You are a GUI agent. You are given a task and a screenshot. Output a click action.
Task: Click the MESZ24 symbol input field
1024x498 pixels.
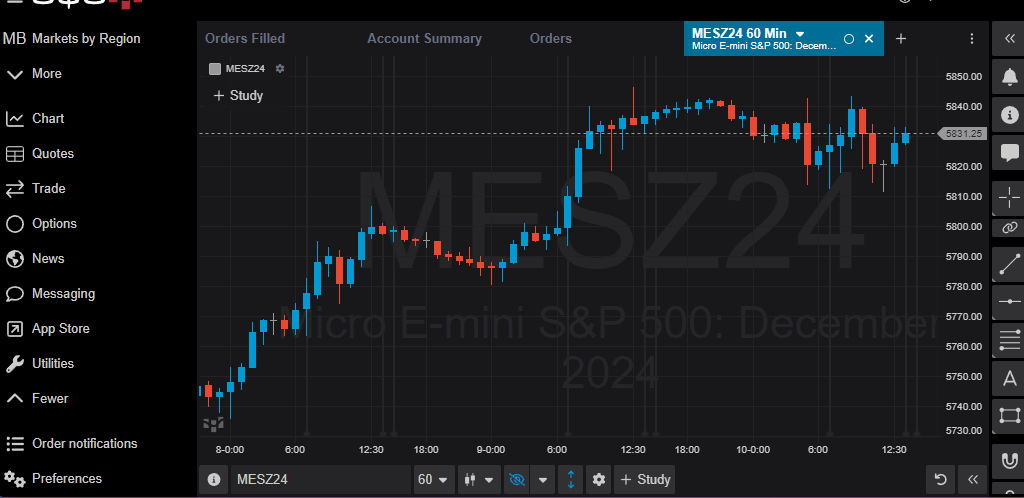pyautogui.click(x=320, y=480)
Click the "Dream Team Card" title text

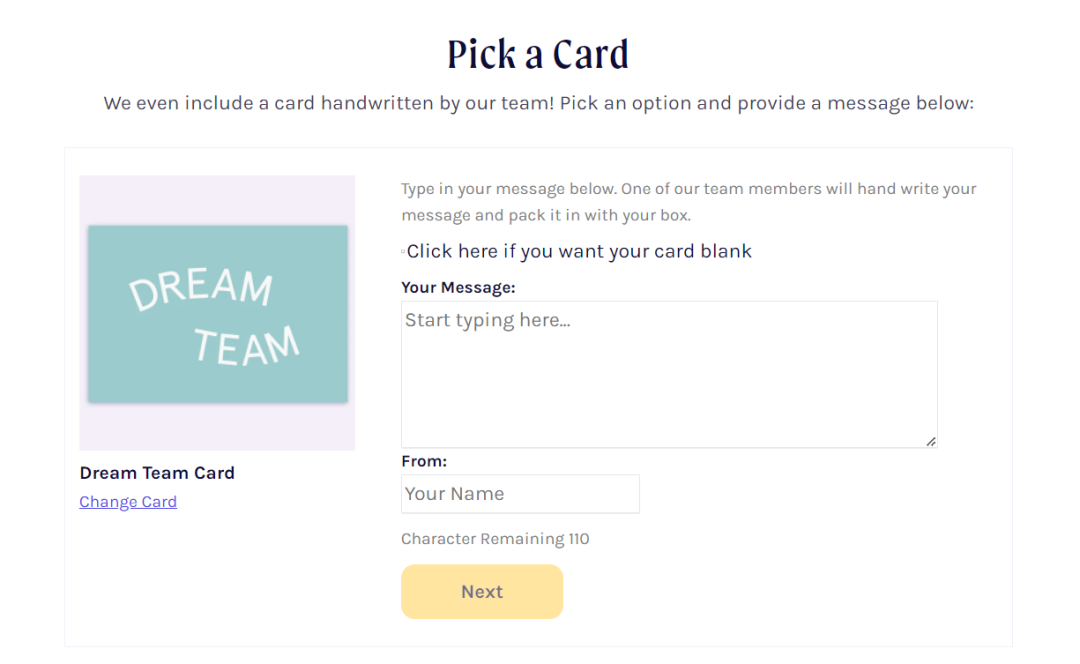(157, 473)
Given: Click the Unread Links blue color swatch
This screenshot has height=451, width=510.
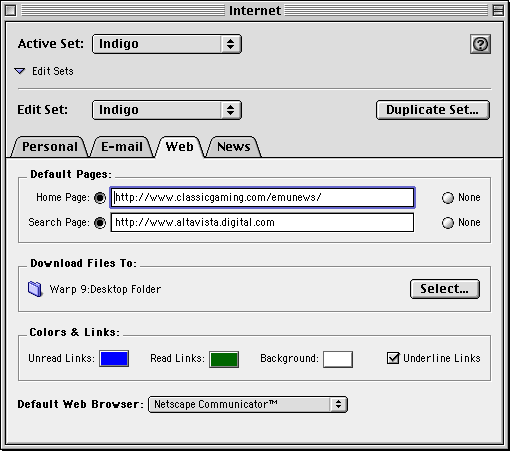Looking at the screenshot, I should [114, 359].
--*--
Exercise brief — The material above is to be repeated word for word, with no images kept.

Answer to this exercise —
You are a GUI agent. You are given a task and a screenshot. Output a click action.
Task: Click the MESZ24 symbol input field
1024x498 pixels.
pyautogui.click(x=320, y=480)
Click the "Dream Team Card" title text

(157, 473)
Given: Click the Unread Links blue color swatch
This screenshot has height=451, width=510.
Looking at the screenshot, I should [114, 359].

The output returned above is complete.